Shipstern Bluff and Tunnel Bay

  • Bushwalk
  • Return — 12.5 km
  • 5 hours
  • MediumSome climbing involved.
  • 4/5Monster waves, tunnels and amazing views

This daywalk will take you to Cape Raoul, to see the amazing Tunnel Bay, where the ocean carved a natural tunnel in the cliffs, and to Shipstern Bluff, a surfers spot hosting one of the largest and most dangerous waves of the world. And you can see that from the shore. Just stay way clear of the water if you don’t want to get wet.


  • Car park at the end of Stormlea Rd, after 9 km of a well maintained dirt road. 8 km west of Port Arthur. 43 11 42 S 147 46 38 E
  • Public transport: none, the place is quite remote.
  • Fee : the track is in the Tasman National Park, so park entry fees should apply but we didn’t see anything about it, there’s no way to pay at the trail head, and the car park is not even in the National Park.
  • Facilities : none on the track or at the car park. But just beside the car park is the Raoul Bay Retreat, providing accommodation, cheap camping, pit toilets and incredibly, a true swedish sauna. Yes one where you have to light a fire. Amazing. You can use the toilets and the sauna for a donation.
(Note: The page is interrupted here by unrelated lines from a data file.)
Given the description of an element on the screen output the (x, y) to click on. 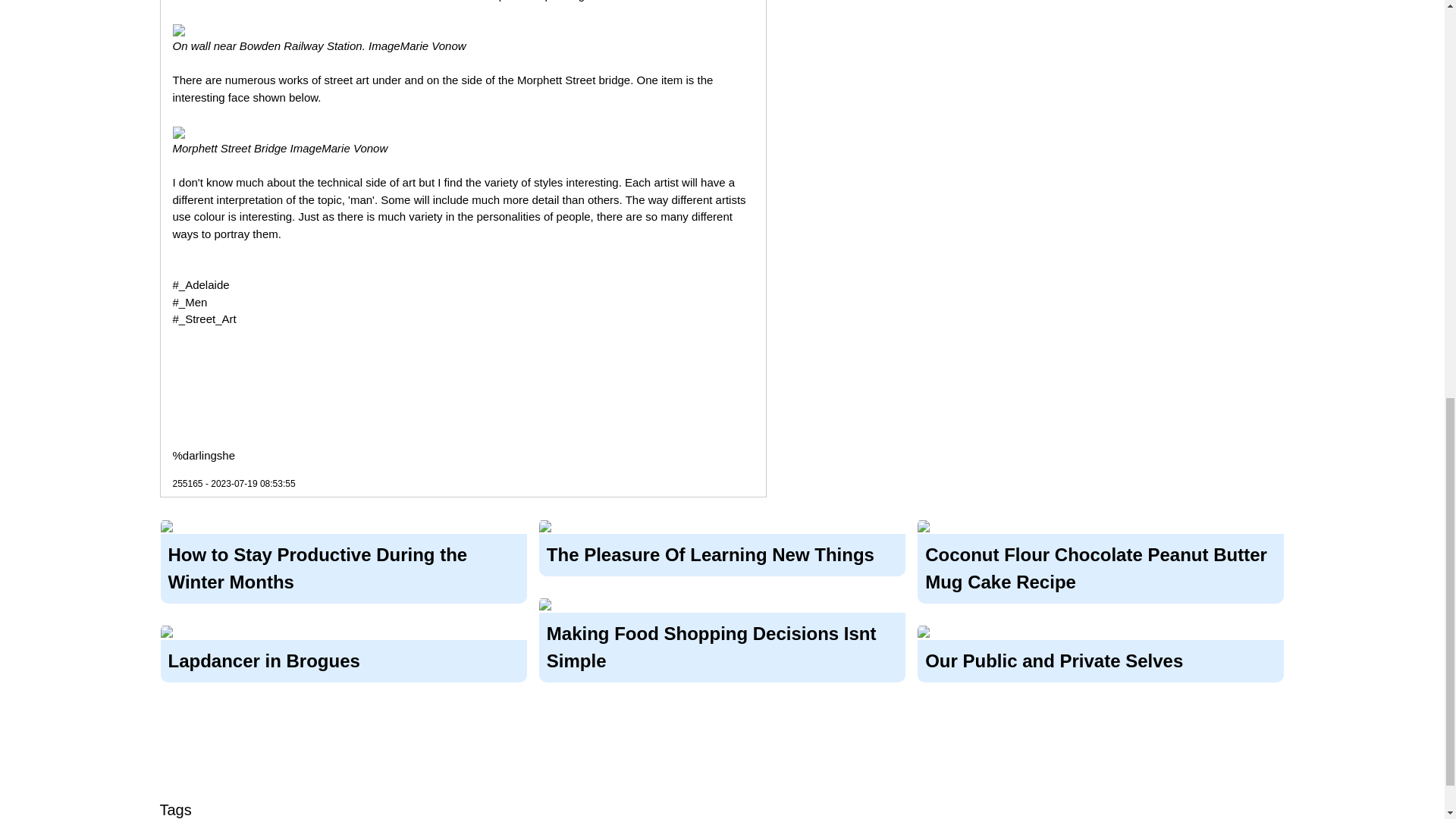
Lapdancer in Brogues (343, 657)
How to Stay Productive During the Winter Months (343, 565)
Our Public and Private Selves (1100, 657)
The Pleasure Of Learning New Things (721, 552)
Making Food Shopping Decisions Isnt Simple (721, 644)
Coconut Flour Chocolate Peanut Butter Mug Cake Recipe (1100, 565)
Given the description of an element on the screen output the (x, y) to click on. 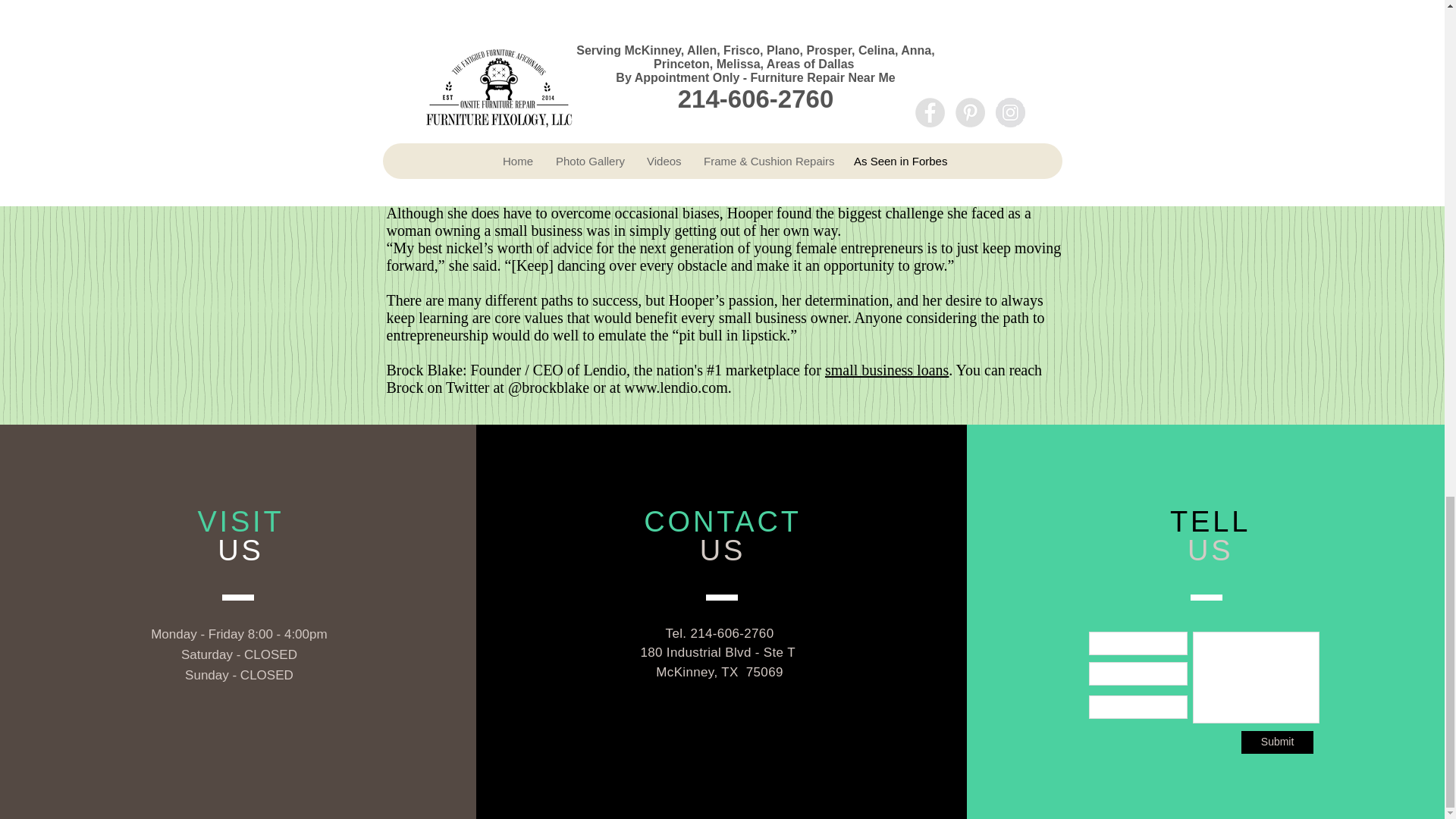
Submit (1277, 742)
small business loans (887, 369)
www.lendio.com (675, 387)
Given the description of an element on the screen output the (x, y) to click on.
If you are lucky you might meet Andy, the owner of the retreat.


  • 12.5 km return, allow 5 hours
  • 9 km / 4 hours return if you skip the detours to Raoul Bay Lookout and to Shipstern Bluff
Télécharger la trace GPS | Ouvrir la carte en grand

Be careful to follow the signed track, as there is an old walking track that you are not supposed to take as it passes through private property.

From the car park take the walking track, and follow the markers. You will get at a gate, do not cross it, instead continue on the track, to the right. When you get at the intersection between the Tunnel Bay track and the Cape Raoul track, head on the left in the direction of Cape Raoul. Stop after about 600 meters, from there you will get amazing views of Cape Raoul and Raoul Bay. From there you can either follow this guide and go back to the intersection or the “60 Great Short Walks in Tasmania” brochure (see "Useful resources") that describes the 7 kilometers walk (one way, allow 5 hours return) to the end of Cape Raoul.

View of Raoul Bay
View of Raoul Bay

After the lookout come back to the intersection and this time take the Tunnel Bay track. You are now in for some climbing in the dense eucalyptus forest. On the way don’t miss some small but beautiful sand cliffs. If you didn’t go to Maria Island yet, this is a bit like the cliffs you might see there. Except the color and the size are completely different.

Sand cliffs
Sand cliffs

After going down at some point you’ll meet a 4WD track. On the left it leads to Shipstern Bluff, and on the right to Tunnel Bay. Take the right for now, we’ll leave the Bluff for later. The track goes steeply down to the rocky beach of Tunnel Bay. The Tunnel is to the right of the beach.

Tunnel Bay
Tunnel Bay

And there if you are lucky you might stumble upon some gigantic whale bones. But there’s nothing left to eat. We tried.

From the beach take back a 4WD track (there’s two of them, they both join uphill) and climb back up. You may now take the Shipstern Bluff track if you are not too tired (2 km return). The track goes down steeply and at the bottom you’ll have to scramble in the rocks to get a good spot at watching crazy surfers risking their lives in the gigantic wave.

Climb back up and retrace your steps to the carpark. You can now enjoy an awesome Finnish firewood Sauna, that’s what I call the good way to end a day walk. Don’t forget to donate something so that this place stays as amazing as it is.